Davis hasn’t had many bad nights thus far in his career. In fact, he only had one, when he dropped a 2012 decision to Rashad Evans. Since then, he’s 3-0 with 1 NC, and the way he looks at matters, while a win over Johnson will help his cause in the light heavyweight title mix, he believes he already should be on that short list for a title shot.
“I beat two number one contenders, I finished one of them (Alexander Gustafsson) in the first round,” he said. “I sent a total of three top five guys down to middleweight. At this point, you’re not even a top contender until after you lose to me. You have to lose to me, and then I’ll let you be the top contender.
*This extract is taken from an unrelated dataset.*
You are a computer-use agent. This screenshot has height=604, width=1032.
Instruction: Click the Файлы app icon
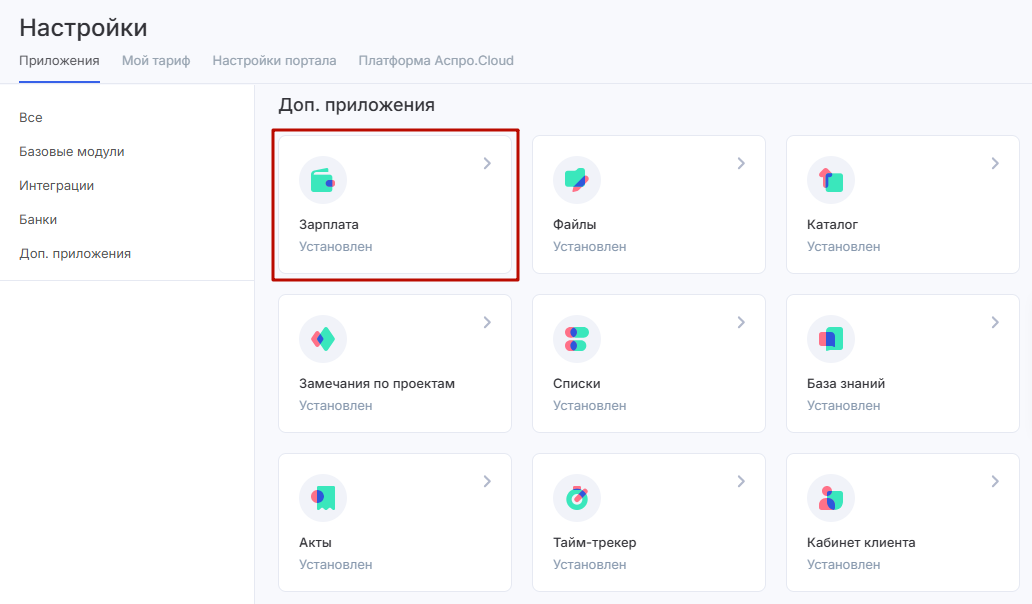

Let me tell you something, I’ve sent more people to a lighter weight class than The Dolce Diet. It’s as simple as this: I will beat everybody in this division from bottom to top and I’ll take a title shot when a title shot is available. But the one thing that doesn’t happen: people don’t call Phil Davis’ name. They call out a lot of people; they don’t call out Phil Davis. And if one person called out Phil Davis, he’d stop calling. He hung up. He’s not on the phone no more.”
Pretty compelling. But that’s as far as Davis will go before getting back to business. He’ll leave the decision making to the decision makers.
“My job is simple,” he said. “It’s to fight people, look good doing it, and I do that.”